The Baudelaires looked at one another in sadness and anger. They understood. They understood that Aunt Josephine was more concerned with grammatical mistakes than with saving the lives of the three children. They understood that she was so wrapped up in her own fears that she had not given a thought to what might have happened to them. They understood that Aunt Josephine had been a terrible guardian, in leaving the children all by themselves in great danger.
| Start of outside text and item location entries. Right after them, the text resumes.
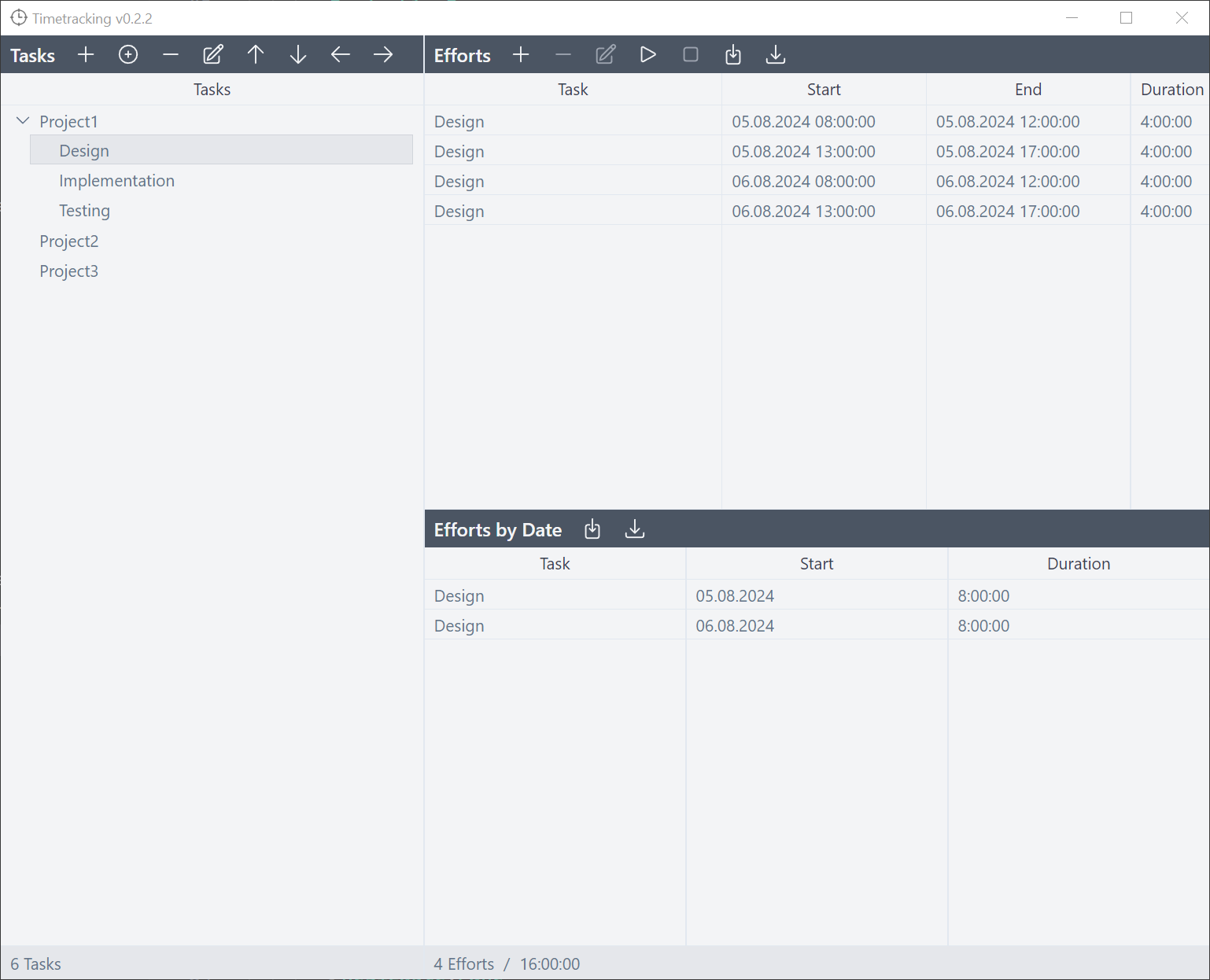Viewport: 1210px width, 980px height.
Task: Select Project2 in the task tree
Action: click(69, 241)
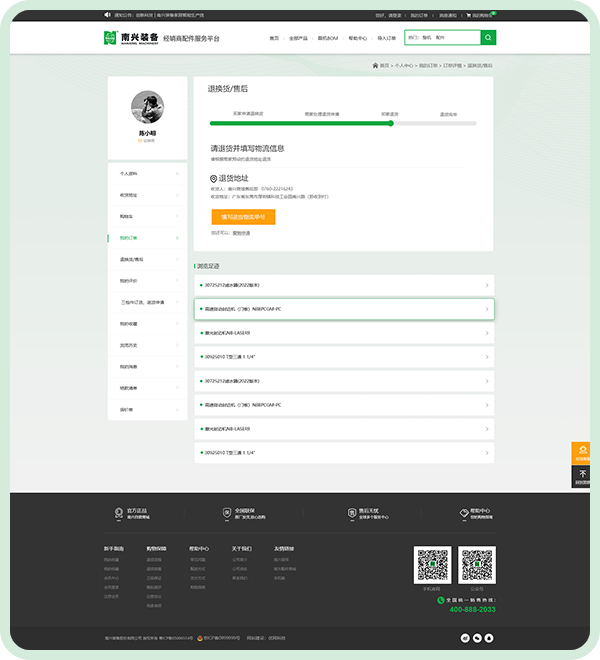Open the 激光封边机NB-LASER9 browsing history row

(x=343, y=332)
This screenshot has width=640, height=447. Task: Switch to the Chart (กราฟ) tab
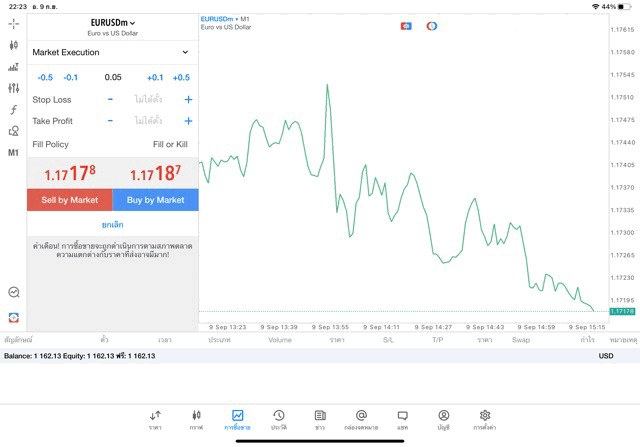pyautogui.click(x=196, y=419)
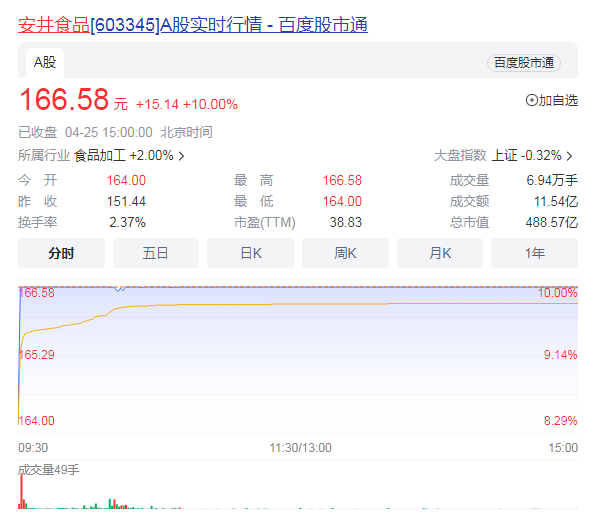Show the 周K weekly chart

point(345,253)
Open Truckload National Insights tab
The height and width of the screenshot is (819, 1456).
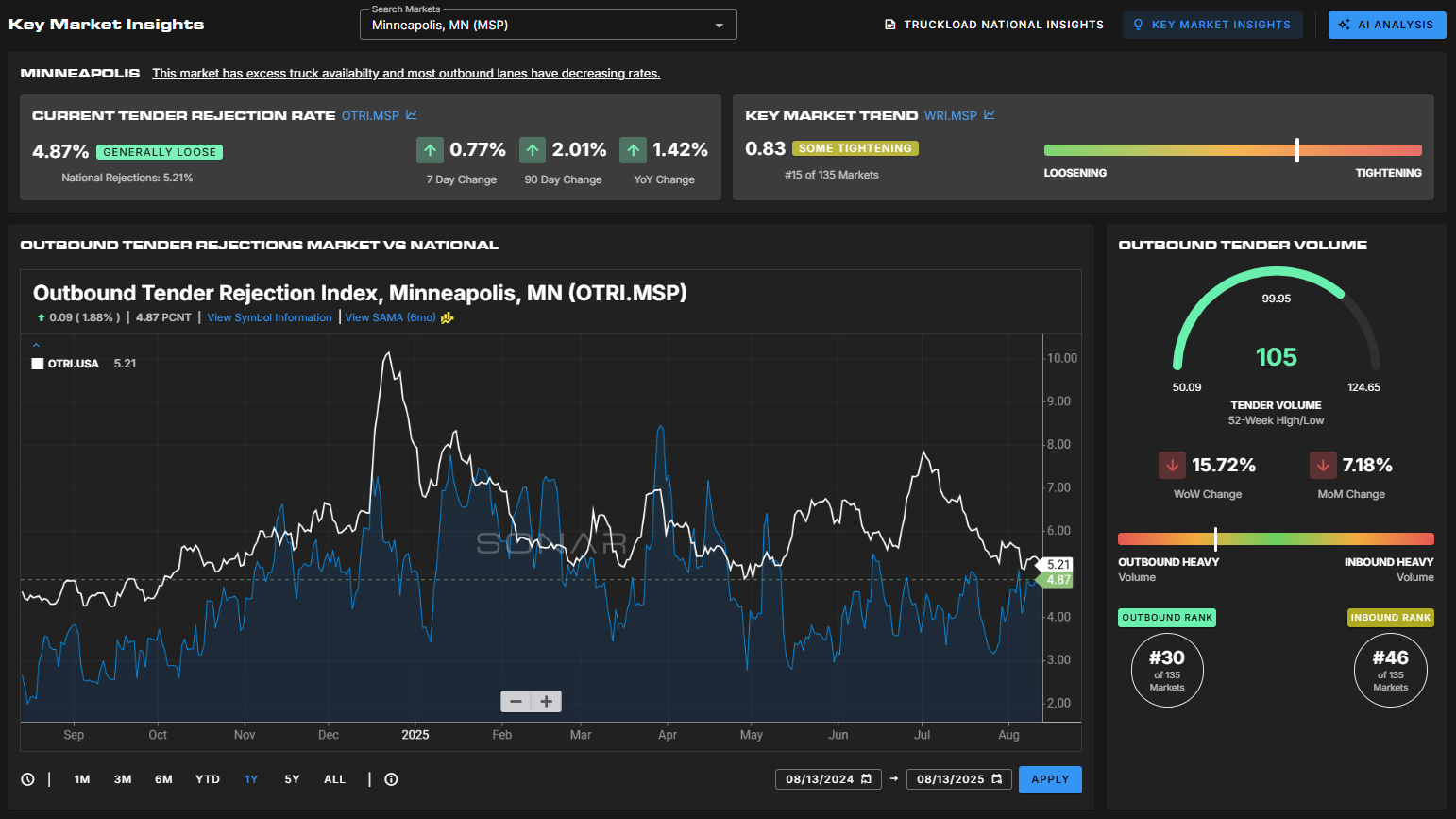click(994, 25)
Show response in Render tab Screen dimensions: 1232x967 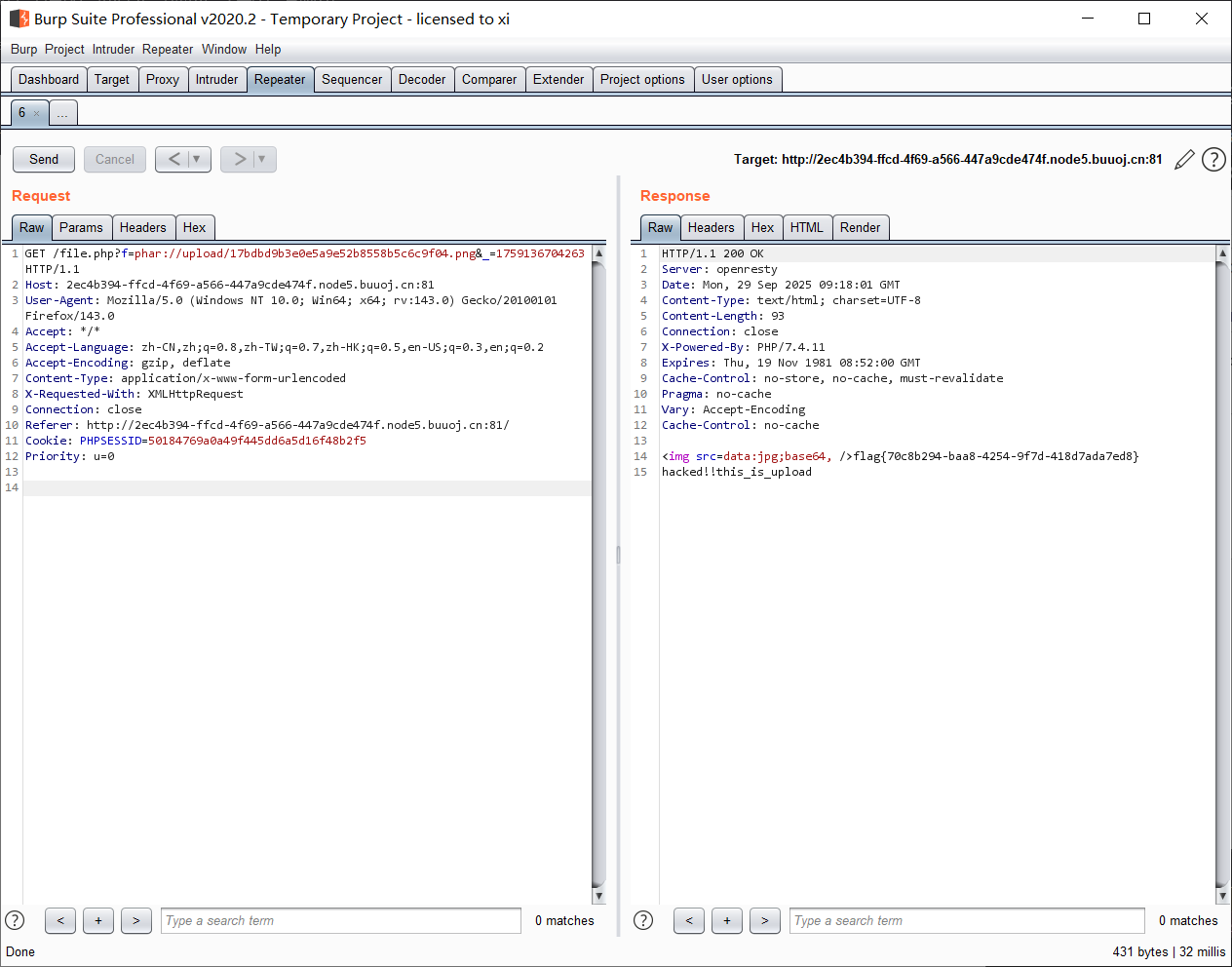coord(860,227)
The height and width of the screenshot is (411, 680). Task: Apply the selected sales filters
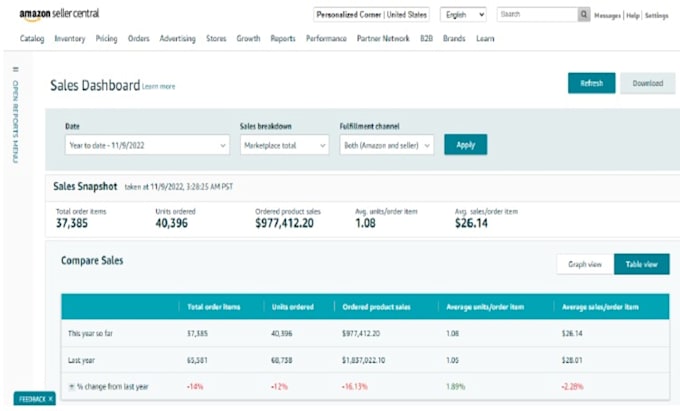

They understood and they wished more than ever that their parents, who never would have run away and left them alone, had not been killed in that terrible fire which had begun all the misfortune in the Baudelaire lives.
"Well, enough grammar lessons for today," Aunt Josephine said. "I'm happy to see you, and you are welcome to share this cave with me. I don't think Captain Sham will ever find us here."
"We're not staying here'' Violet said impatiently. "We're sailing back to town, and we're taking you with us."
"No way, Jose," Aunt Josephine said, using an expression which means "No way" and has nothing to do with Jose, whoever he is. "I'm too frightened of Captain Sham to face him. After all he's done to you I would think that you would be frightened of him, too."
"We are frightened of him," Klaus said, "but if we prove that he's really Count Olaf he will go to jail. You are the proof. If you tell Mr. Poe what happened, then Count Olaf will be locked away and we will be safe."
"You can tell him, if you want to," Aunt Josephine said. "I'm staying here."
"He won't believe us unless you come with us and prove that you're alive," Violet said.
"No, no, no," Aunt Josephine said. "I'm too afraid."
Violet took a deep breath and faced her frightened guardian. "We're all afraid," she said firmly. "We were afraid when we met Captain Sham in the grocery store. We were afraid when we thought that you had jumped out the window. We were afraid to give ourselves allergic reactions, and we were afraid to steal a sailboat and we were afraid to make our way across this lake in the middle of a hurricane. But that didn't stop us."
Aunt Josephine's eyes filled up with tears. "I can't help it that you're braver than I," she said. "I'm not sailing across that lake. I'm not making any phone calls. I'm going to stay right here for the rest of my life, and nothing you can say will change my mind."
Klaus stepped forward and played his trump card, a phrase which means "said something very convincing, which he had saved for the end of the argument." "Curdled Cave," he said, "is for sale."
"So what?" Aunt Josephine said.
"That means," Klaus said, "that before long certain people will come to look at it. And some of those people"-he paused here dramatically-"will be realtors."
Aunt Josephine's mouth hung open, and the orphans watched her pale throat swallow in fear. "Okay," she said finally, looking around the cave anxiously as if a realtor were already hiding in the shadows. "I'll go."
CHAPTER Eleven
"Oh no," Aunt Josephine said.
The children paid no attention. The worst of Hurricane Herman was over, and as the Baude-laires sailed across the dark lake there seemed to be very little danger. Violet moved the sail around with ease now that the wind was calm. Klaus looked back at the lavender light of the lighthouse and confidently guided the way back to Damocles Dock. And Sunny moved the tiller as if she had been a tiller-mover all her life. Only Aunt Josephine was scared. She was wearing two life jackets instead of one, and every few seconds she cried "Oh no," even though nothing frightening was happening.